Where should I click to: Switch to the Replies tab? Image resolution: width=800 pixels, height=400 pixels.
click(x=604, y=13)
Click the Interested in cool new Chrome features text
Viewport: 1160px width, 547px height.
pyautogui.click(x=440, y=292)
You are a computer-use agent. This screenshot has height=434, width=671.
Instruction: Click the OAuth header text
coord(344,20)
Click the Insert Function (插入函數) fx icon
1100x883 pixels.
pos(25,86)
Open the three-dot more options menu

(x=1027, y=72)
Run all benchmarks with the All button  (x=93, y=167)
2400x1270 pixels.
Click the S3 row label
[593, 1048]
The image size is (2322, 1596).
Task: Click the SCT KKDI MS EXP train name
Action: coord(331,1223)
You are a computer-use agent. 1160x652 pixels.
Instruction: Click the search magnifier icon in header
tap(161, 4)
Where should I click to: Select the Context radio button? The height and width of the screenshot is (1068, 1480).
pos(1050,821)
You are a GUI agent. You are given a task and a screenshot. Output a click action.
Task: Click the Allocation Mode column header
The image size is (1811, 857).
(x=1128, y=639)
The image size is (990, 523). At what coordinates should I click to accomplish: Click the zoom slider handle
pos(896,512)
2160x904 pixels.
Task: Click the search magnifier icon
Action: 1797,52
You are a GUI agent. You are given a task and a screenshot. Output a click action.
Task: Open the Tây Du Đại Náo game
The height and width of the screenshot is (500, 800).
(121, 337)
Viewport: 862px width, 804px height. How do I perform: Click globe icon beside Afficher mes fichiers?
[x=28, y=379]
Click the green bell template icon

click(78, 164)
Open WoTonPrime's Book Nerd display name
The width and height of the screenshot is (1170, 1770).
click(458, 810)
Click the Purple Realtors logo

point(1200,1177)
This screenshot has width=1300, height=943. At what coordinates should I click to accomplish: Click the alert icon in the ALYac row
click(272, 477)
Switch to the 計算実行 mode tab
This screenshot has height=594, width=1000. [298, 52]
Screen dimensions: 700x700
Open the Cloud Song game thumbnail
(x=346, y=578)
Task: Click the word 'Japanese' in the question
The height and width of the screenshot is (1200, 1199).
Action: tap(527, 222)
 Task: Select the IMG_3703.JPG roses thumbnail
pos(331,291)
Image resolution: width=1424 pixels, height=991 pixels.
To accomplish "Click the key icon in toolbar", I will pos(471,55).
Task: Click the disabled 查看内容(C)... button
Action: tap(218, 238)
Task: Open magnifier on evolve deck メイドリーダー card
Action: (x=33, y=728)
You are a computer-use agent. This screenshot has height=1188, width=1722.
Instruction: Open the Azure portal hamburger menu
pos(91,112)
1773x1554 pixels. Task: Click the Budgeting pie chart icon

Your instructions:
Could I ask you to return the records exactly and in full?

Answer to this problem:
Where should I click to: Switch to the Replies tab? Image resolution: width=800 pixels, height=400 pixels.
click(x=604, y=13)
Click the Interested in cool new Chrome features text
Viewport: 1160px width, 547px height.
pyautogui.click(x=440, y=292)
You are a computer-use agent. This screenshot has height=434, width=671.
Instruction: Click the OAuth header text
coord(344,20)
Click the Insert Function (插入函數) fx icon
1100x883 pixels.
pos(25,86)
Open the three-dot more options menu

(x=1027, y=72)
Run all benchmarks with the All button  (x=93, y=167)
2400x1270 pixels.
Click the S3 row label
[593, 1048]
The image size is (2322, 1596).
Task: Click the SCT KKDI MS EXP train name
Action: coord(331,1223)
You are a computer-use agent. 1160x652 pixels.
Instruction: Click the search magnifier icon in header
tap(161, 4)
Where should I click to: Select the Context radio button? The height and width of the screenshot is (1068, 1480).
pos(1050,821)
You are a GUI agent. You are given a task and a screenshot. Output a click action.
Task: Click the Allocation Mode column header
The image size is (1811, 857).
(x=1128, y=639)
The image size is (990, 523). At what coordinates should I click to accomplish: Click the zoom slider handle
pos(896,512)
2160x904 pixels.
Task: Click the search magnifier icon
Action: 1797,52
You are a GUI agent. You are given a task and a screenshot. Output a click action.
Task: Open the Tây Du Đại Náo game
The height and width of the screenshot is (500, 800).
(121, 337)
Viewport: 862px width, 804px height. How do I perform: Click globe icon beside Afficher mes fichiers?
[x=28, y=379]
Click the green bell template icon

click(78, 164)
Open WoTonPrime's Book Nerd display name
The width and height of the screenshot is (1170, 1770).
click(458, 810)
Click the Purple Realtors logo

point(1200,1177)
This screenshot has width=1300, height=943. At what coordinates should I click to accomplish: Click the alert icon in the ALYac row
click(272, 477)
Switch to the 計算実行 mode tab
This screenshot has height=594, width=1000. [298, 52]
Screen dimensions: 700x700
Open the Cloud Song game thumbnail
(x=346, y=578)
Task: Click the word 'Japanese' in the question
The height and width of the screenshot is (1200, 1199).
Action: tap(527, 222)
 Task: Select the IMG_3703.JPG roses thumbnail
pos(331,291)
Image resolution: width=1424 pixels, height=991 pixels.
To accomplish "Click the key icon in toolbar", I will pos(471,55).
Task: Click the disabled 查看内容(C)... button
Action: tap(218, 238)
Task: Open magnifier on evolve deck メイドリーダー card
Action: (x=33, y=728)
You are a computer-use agent. This screenshot has height=1188, width=1722.
Instruction: Open the Azure portal hamburger menu
pos(91,112)
1773x1554 pixels. Task: Click the Budgeting pie chart icon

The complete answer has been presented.